▶ Document excerpt:
* * *

Home: Renewable Energy News: Australian Government Funds Geothermal Energy Project

Renewable Energy News

WEDNESDAY 29 SEPTEMBER, 2010 | RSS Feed

Australian Government Funds Geothermal Energy Project

 

by Energy Matters

Geothermal energy - hot rocks
The Western Australia Sustainable Energy Association (WA SEA) has welcomed an announcement by geothermal proponent Green Rock Energy Limited of the receipt of $7 million in federal funding towards its proposed geothermal test well at WA University's Crawley Campus. 
   
Geothermal energy, the so-called "hot rocks" renewable energy source, has the potential to provide a realistic alternative to traditional dirty fossil fuel power stations.
  
People have been enjoying the benefits of geothermal energy for centuries, from the Romans bathing in hot springs to American tourists gazing in awe at geysers in Yellowstone National Park.

* * *

▶ Stored records:
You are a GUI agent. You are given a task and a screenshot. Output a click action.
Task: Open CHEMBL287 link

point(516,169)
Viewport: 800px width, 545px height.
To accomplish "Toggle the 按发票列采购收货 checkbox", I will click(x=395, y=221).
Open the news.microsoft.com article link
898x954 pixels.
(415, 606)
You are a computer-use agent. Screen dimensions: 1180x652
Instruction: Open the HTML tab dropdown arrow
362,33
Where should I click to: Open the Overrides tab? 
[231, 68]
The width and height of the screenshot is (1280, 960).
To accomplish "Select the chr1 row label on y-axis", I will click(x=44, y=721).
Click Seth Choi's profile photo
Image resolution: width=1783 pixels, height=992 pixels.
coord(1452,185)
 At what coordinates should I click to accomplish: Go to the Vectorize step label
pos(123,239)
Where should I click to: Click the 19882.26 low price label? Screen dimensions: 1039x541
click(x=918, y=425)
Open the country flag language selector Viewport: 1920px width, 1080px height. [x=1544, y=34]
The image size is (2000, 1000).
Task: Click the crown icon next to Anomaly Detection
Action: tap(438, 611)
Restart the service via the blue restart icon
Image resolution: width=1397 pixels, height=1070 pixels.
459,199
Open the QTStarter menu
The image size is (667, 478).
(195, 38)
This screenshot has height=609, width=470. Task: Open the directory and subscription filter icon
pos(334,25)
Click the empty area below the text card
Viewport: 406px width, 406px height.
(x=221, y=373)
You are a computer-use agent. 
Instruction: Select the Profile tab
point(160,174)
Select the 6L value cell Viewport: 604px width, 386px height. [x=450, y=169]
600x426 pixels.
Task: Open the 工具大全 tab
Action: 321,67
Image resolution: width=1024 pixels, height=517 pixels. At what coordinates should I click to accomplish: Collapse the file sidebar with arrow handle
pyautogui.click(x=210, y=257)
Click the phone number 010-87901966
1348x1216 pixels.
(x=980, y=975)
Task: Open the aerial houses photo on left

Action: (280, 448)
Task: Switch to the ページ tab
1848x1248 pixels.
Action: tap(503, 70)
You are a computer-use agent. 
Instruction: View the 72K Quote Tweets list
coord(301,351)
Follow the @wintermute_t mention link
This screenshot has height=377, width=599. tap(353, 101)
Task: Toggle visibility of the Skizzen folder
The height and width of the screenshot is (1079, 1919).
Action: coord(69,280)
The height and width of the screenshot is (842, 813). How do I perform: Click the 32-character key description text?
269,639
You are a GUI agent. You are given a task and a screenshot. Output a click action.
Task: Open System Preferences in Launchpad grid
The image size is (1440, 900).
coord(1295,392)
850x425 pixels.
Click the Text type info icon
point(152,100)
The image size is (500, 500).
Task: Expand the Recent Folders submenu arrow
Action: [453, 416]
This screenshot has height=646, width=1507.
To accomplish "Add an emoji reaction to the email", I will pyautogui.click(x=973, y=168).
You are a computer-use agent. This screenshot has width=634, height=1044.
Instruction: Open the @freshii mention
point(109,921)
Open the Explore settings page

* * *

▶ To do:
From the paragraph of the geothermal energy article that begins "The Western Australia Sustainable Energy Association", list every organization referred to by name.

▶ Task solution:
- Western Australia Sustainable Energy Association (WA SEA)
- Green Rock Energy Limited
- WA University